Hubiere cosa peor que una mujer ambiciosa, que un hombre avaro... Ambición y avaricia sinonimizan un “deseo ardiente de conseguir poder, riquezas, dignidades o fama”. Exclusivo anhelo antes de los hombres; hoy, también de algunas mujeres, a las que les hubiere llegado, no por méritos propios, sino por delegación del poder, el honor ambicionado, sin que honraren la ambición lograda.
“Quien todo lo quiere, todo lo pierde”, dice el viejo refrán. La mujer ambiciosa es leal solo con quien le otorgó el honor de su ambición, mientras aquél ostente la soberanía delegada del poder ambicionado. Ya decía Cervantes que “poca o ninguna vez se cumple con la ambición que no sea con daño de tercero”.
La ambiciosa en el poder ambiciona más poder, bajo la influencia que le otorgare el propio, para atesorar más poder. No busca, ni con su ambición ni con su poder, el beneficio de los más, sino el de los suyos, porque su ambición niega en su pasión el honor de su propia ambición, sin rendir los honores debidos a la ambición lograda. Ebria de poder, la ambiciosa se alía con los diablos de su propia ambición; jamás con los siervos a quienes negare por orgullo, celos o envidia, los honores de su ambición.
Cree la ambiciosa que su “ardiente deseo” no fenecerá nunca si se rodeare de siervos, esclavos de su ambición y poder; pero más dura será la caída cuando constate que los siervos no la sirvieron con lealtad, sino por obediencia debida; y que los criados que no quiso para sí serán los únicos que lo lamenten, aunque para ellos no hubiere pizca alguna de la bondad de su corazón, si lo tuviere humano.

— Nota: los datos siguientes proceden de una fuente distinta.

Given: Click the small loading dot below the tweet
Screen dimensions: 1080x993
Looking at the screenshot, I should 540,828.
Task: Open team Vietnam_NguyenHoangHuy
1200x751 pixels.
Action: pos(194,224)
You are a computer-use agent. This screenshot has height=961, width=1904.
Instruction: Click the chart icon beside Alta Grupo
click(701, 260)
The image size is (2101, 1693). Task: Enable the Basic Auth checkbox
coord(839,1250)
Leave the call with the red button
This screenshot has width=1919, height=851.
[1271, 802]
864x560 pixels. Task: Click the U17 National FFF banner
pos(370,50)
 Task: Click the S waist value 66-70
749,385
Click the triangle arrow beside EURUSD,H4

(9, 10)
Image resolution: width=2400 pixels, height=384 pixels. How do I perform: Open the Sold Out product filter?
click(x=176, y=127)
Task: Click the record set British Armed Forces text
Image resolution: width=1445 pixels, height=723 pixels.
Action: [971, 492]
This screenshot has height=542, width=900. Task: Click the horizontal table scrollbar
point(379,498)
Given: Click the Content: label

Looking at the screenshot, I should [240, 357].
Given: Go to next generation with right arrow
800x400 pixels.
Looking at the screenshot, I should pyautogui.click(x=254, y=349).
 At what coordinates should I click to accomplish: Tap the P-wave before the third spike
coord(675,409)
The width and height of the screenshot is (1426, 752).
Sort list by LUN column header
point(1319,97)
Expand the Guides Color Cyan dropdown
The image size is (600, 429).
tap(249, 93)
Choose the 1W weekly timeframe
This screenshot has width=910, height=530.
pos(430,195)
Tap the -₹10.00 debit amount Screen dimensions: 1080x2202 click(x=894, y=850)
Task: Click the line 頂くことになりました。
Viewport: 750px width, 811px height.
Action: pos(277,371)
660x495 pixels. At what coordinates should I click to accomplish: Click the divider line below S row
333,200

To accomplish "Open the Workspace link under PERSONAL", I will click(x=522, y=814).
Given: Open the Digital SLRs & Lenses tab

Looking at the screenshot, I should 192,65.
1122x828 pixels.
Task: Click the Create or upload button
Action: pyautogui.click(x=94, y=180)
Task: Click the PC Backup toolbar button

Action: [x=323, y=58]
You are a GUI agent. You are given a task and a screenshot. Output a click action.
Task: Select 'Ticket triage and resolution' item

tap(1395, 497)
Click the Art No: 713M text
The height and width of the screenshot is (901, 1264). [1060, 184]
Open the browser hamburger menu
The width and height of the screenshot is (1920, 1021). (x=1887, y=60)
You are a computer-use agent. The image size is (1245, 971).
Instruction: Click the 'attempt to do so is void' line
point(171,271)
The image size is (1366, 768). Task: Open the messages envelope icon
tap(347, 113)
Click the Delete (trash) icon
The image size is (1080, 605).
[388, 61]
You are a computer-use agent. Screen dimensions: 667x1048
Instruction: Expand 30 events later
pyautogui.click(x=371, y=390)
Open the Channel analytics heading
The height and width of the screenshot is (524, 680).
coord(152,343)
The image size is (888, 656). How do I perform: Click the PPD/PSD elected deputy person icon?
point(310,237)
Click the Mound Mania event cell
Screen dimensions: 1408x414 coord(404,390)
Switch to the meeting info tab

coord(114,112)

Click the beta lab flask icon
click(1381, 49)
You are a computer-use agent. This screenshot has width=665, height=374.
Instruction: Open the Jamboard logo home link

Érase una vez una mujer que, ya en el poder, manifestó que de ese tren “jamás se bajaría, una vez subido a él”. Despedida por el revisor general, cuando llegó el día de su caída, los que creía amigos, celebraban su apeadero como si fuere su propia victoria; a quienes tuvo por adversarios, mantenían un respetuoso silencio meditabundo sobre la levedad del ser humano. A los primeros les dedicaba sonrisas y palmeos; les dejó hacer, sin que poco hicieren; a los segundos, les maltrató de palabra y obra, como los malvados hombres hacen con ellas mismas. Nadie lloró su pérdida; la mayoría se alegró en su despedida. Perdió esa mujer el tren del que nunca se iba a bajar por su propia ambición desmedida, que cegó sus ojos y el corazón que no tuvo para sus leales, sino para los adversarios que fue incapaz de ver en su camino, porque ni siquiera a sus siervos le otorgó el don de la palabra.
La ambiciosa congrega a más enemigos que amigos porque, a quienes cree amigos, serán sus mayores adversarios el día de mañana; y a quienes vio como enemigos, advertirá que fueron sus aliados. La ceguera de la ambición confunde sus olores y sabores, porque “ambiciona el honor, no honra la ambición”. La ambición mata la propia amistad de quien se sirve de ella, pero no la sirve cuando se la necesitare. La amistad ambicionada solo por la propia ambición no servirá más que en tiempos de vacas gordas, nunca de las flacas, porque la preeminencia del poder de la ambición anula aquélla, arrastrándola hacia el abismo de las debilidades humanas.
No tiene cuotas la ambición femenina, que se apoyare sobre sí misma, pero no por las migajas que hoy le otorgaren los avaros hombres que históricamente se la negaron. La ambición puede ser plural, pero es singular en la manifestación de quien la personifica y la hace suya no como servicio público, sino como simple medro personal. No extrapola la mujer ambiciosa el vicio con que se viste, sino en los vestidores exclusivos de la ambición del poder, allí donde quedará un día inhumada la ambición misma que no honró su propia ambición. Como los hombres que un día le negaron su legítima ambición: la de ser su compañera y no sierva; la de amiga y no esclava.